An important component of glucocorticoid steroid induction of tyrosine aminotransferase (TAT) gene expression is the glucocorticoid modulatory element (GME), which is located at -3.6 kb of the rat TAT gene. The GME both mediates a greater sensitivity to hormone, due to a left shift in the dose-response curve of agonists, and increases the partial agonist activity of antiglucocorticoids. These properties of the GME are intimately related to the binding of a heteromeric complex of two proteins (GMEB-1 and -2). We previously cloned the rat GMEB-2 as a 67-kDa protein. We now report the cloning of the other member of the GME binding complex, the 88-kDa human GMEB-1, and various properties of both proteins. GMEB-1 and -2 each possess an intrinsic transactivation activity in mammalian one-hybrid assays, consistent with our proposed model in which they modify glucocorticoid receptor (GR)-regulated gene induction. This hypothesis is supported by interactions between GR and both GMEB-1 and -2 in mammalian two-hybrid and in pull-down assays. Furthermore, overexpression of GMEB-1 and -2, either alone or in combination, results in a reversible right shift in the dose-response curve, and decreased agonist activity of antisteroids, as expected from the squelching of other limiting factors.

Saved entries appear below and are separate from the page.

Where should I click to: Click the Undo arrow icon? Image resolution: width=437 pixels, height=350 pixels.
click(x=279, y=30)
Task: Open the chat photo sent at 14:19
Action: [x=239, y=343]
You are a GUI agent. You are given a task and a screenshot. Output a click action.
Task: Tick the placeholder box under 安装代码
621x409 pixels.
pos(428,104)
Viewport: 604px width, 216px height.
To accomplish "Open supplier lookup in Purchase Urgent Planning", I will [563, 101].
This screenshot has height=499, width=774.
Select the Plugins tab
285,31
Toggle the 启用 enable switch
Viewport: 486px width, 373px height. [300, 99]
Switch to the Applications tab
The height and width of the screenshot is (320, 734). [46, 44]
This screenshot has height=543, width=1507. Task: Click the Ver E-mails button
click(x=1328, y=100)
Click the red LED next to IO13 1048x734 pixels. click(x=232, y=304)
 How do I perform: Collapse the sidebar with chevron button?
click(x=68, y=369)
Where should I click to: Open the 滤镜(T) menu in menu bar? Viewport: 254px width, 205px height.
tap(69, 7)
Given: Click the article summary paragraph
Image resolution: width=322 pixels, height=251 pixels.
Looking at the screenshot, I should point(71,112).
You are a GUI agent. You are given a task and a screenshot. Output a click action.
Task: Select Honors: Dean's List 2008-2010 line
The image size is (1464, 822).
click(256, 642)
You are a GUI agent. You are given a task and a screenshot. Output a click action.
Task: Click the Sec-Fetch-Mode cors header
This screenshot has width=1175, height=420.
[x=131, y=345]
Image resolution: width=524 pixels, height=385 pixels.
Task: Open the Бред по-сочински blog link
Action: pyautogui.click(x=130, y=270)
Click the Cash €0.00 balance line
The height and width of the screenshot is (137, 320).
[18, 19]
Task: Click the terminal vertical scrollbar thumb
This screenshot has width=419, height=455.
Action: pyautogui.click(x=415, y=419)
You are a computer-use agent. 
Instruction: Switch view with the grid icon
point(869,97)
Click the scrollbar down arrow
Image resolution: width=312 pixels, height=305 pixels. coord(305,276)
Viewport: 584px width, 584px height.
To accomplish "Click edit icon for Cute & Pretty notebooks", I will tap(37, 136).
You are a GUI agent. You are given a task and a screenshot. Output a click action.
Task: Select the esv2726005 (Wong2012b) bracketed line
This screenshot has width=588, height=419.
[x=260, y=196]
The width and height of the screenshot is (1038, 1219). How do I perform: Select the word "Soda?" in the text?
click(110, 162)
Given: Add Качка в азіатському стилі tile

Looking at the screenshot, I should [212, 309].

Additional mechanistic details that are compatible with the model of GME action are suggested by the interactions in a two-hybrid assay of both GMEBs with CREB-binding protein (CBP) and the absence of histone acetyl transferase (HAT) activity in both proteins. GMEB-1 and -2 share a sequence of 90 amino acids that is 80% identical. This region also displays homology to several other proteins containing a core sequence of KDWK. Thus, the GMEBs may be members of a new family of factors with interesting transcriptional properties.